La reconnaissance des droits des Juifs de Suisse n’est pas tombée du ciel. La lutte en faveur des libertés fondamentales a été, bien sûr, menée par les Juifs eux-mêmes. Mais aurait-elle suffi à emporter l’adhésion populaire en 1866? Sans les alliés qui les ont soutenus, sans la maturation politique de la Suisse et la prise en considération d’intérêts économiques, sans la pression de l’étranger enfin, l’émancipation n’aurait pu se faire. Au cours des 150 ans qui ont suivi, d’autres groupes discriminés ont à leur tour conquis de haute lutte leurs droits. Comment reconnaître aujourd’hui celles et ceux qui en sont encore privés? Comment faire la part de l’égalité sur le plan du droit et les inégalités de fait?

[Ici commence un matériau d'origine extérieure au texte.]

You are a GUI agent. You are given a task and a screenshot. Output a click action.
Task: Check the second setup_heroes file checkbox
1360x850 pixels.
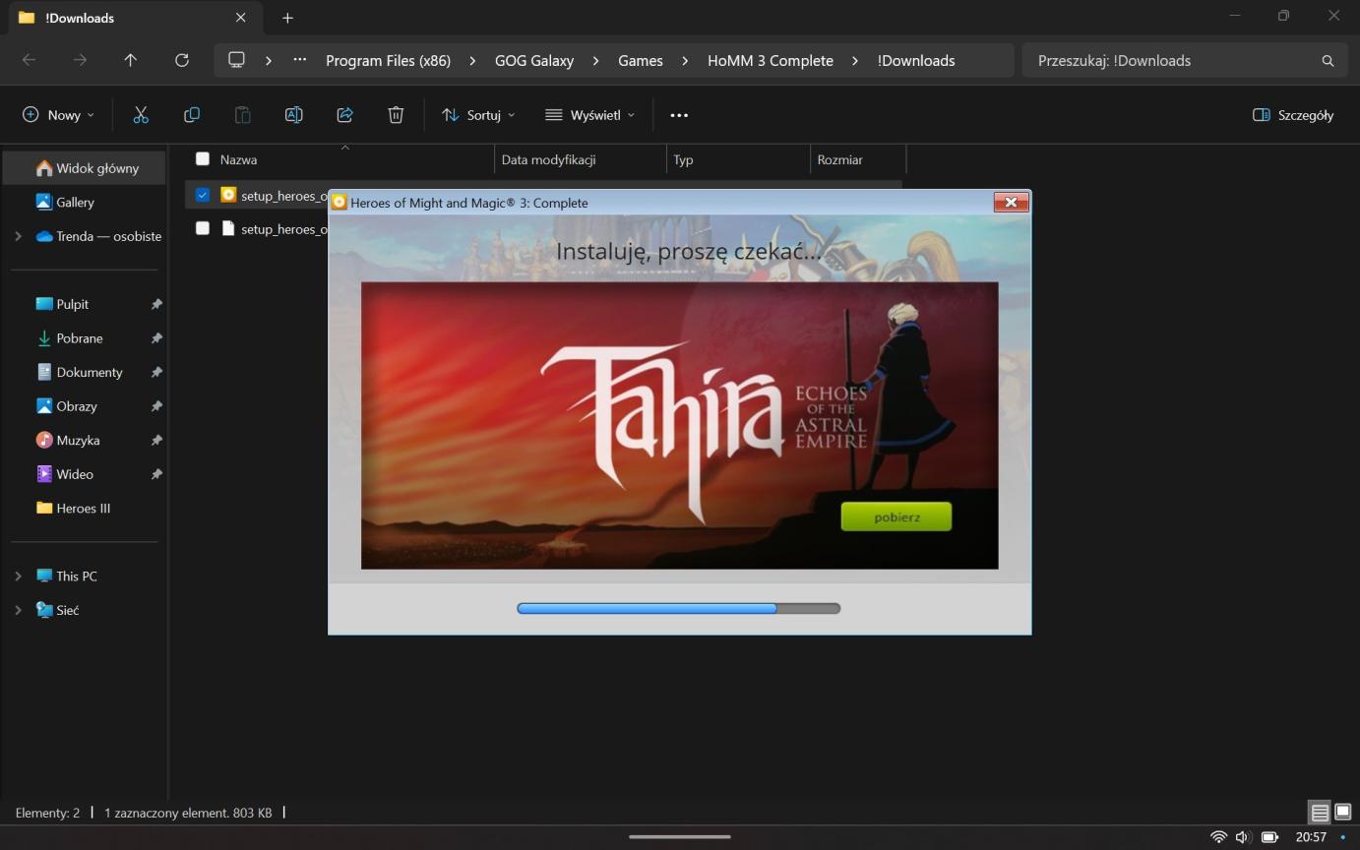(x=203, y=228)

Le 10 mars 1993, Ruth Dreifuss est élue Conseillère fédérale : elle a dirigé le département fédéral de l’intérieur jusqu’au 31 décembre 2002 avec la charge de réformer les assurances sociales. Toujours très engagée, elle soutiendra même après son départ du gouvernement l’introduction de l’assurance-maternité (2004), la libre circulation des personnes avec l’Union européenne et s’opposera aux restrictions des droits des étrangers et des requérants d’asile. Elle est aujourd’hui active dans plusieurs organisations non gouvernementales et internationales, notamment au sein de la Commission mondiale pour la politique des drogues et de la Commission internationale contre la peine de mort.
En écho aux deux expositions présentées au Musée d’histoire de La Chaux-de-Fonds «Juifs de Suisse – 150 ans d’égalité des droits» et de «Juifs de La Chaux-de-Fonds – Regards sur une population» (jusqu’au 13 août 2017).